When Lina Wertmuller, the elfin feminist gadfly of Italian cinema, made SWEPT AWAY back in 1974, it was a tantalizing and brutal take on the war between the sexes, between the classes and on the whole human comedy. When Guy Ritchie re-wrote the script for his wife, Madonna, I’m sure he thought it was a good idea. Shrewish bitch-goddess with more money than God laid low by a dose of reality in the form of a hunky but poor fisherman when they are shipwrecked on a deserted island. And even with Madonna’s cinematic track record, I confess to holding out a shred of hope. Not a big one, not a serious one, but there it was. I was prepared to be surprised considering the type-casting and Ritchie’s own cinematic track record. Alas, the only surprise was in seeing how little a top-notch director can do with a woman who simply cannot act.

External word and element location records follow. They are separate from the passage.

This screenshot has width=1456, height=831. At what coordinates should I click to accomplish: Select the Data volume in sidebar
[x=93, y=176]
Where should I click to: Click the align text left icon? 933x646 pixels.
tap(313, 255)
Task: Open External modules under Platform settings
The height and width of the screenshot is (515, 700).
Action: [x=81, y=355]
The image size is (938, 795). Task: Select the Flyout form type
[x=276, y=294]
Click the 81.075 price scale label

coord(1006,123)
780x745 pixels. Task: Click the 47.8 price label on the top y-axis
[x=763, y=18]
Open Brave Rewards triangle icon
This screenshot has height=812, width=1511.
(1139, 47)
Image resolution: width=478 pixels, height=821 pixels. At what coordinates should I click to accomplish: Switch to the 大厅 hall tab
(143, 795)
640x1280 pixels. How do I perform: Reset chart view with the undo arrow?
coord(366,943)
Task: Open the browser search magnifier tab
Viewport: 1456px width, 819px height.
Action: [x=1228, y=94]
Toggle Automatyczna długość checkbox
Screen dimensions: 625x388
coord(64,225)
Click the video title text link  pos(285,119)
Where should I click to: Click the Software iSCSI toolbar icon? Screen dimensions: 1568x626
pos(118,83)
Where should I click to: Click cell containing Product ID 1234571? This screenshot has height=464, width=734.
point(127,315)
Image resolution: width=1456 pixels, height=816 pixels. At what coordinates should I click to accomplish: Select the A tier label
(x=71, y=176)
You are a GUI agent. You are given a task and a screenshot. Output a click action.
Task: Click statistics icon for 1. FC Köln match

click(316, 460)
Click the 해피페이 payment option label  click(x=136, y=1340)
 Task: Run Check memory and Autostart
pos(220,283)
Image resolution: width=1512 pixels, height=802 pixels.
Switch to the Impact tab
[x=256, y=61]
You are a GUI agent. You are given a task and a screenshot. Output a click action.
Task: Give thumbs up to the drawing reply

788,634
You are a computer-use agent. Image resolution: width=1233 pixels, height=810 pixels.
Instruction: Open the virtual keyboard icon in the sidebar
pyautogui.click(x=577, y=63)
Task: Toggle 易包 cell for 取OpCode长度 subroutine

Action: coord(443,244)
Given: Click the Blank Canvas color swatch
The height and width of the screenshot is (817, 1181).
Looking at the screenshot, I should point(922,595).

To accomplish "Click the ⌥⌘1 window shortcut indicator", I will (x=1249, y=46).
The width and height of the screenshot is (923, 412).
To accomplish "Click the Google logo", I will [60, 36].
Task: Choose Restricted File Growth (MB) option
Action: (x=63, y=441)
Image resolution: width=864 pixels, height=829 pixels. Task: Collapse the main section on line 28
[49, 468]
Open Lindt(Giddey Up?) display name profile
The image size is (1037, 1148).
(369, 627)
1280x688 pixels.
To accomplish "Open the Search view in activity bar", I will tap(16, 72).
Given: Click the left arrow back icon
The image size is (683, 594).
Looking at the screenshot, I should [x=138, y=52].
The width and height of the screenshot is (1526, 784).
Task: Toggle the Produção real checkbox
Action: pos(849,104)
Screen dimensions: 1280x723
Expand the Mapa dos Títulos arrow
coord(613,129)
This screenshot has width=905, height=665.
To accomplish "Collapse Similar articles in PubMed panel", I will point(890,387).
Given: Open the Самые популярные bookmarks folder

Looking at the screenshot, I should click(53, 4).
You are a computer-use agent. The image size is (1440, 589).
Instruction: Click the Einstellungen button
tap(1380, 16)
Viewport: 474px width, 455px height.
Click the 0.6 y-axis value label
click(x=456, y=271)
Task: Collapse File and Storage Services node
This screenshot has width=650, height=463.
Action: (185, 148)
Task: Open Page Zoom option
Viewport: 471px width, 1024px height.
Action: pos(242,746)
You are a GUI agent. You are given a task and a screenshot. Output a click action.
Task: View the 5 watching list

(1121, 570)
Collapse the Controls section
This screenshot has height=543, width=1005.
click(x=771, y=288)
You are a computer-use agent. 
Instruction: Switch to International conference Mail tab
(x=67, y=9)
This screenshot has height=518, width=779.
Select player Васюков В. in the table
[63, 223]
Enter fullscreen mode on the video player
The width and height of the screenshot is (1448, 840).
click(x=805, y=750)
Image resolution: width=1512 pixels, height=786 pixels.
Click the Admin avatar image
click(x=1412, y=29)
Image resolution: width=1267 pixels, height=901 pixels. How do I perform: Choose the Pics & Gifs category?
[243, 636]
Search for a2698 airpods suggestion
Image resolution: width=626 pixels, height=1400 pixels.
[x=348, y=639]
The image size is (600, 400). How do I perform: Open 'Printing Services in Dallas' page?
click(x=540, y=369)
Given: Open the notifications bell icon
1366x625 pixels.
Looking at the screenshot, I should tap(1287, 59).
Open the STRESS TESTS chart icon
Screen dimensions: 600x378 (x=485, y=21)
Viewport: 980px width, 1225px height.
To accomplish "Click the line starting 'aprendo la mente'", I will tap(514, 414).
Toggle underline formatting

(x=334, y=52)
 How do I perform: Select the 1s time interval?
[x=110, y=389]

Ritchie, who so dazzled us with LOCK STOCK AND TWO SMOKING BARRELS, did his best to tailor the script specifically to fit his wife’s talents. Perhaps it is the rosy glow of love that caused him to so badly overestimate them. Her range consists of being shrill in even the most tender of moments, sometimes with the chin jutting at a peculiar angle, sometimes not. The speaking voice is a gravelly thing capable of evoking the worst of junior high theatrical productions with the imperceptible range of inflections of which it is capable. Further, its accent sometimes, and for no apparent reason, desperately attempts to leap the Atlantic into British, but falls short, say somewhere in Hoboken. The body language is somewhere between a rock and a hard place. In scenes of great emotion, romantic or caustic, Madonna reaches deep within herself with an effort requiring a level of concentration that is painful to observe and comes up with nada, goose eggs, zero, a big black hole.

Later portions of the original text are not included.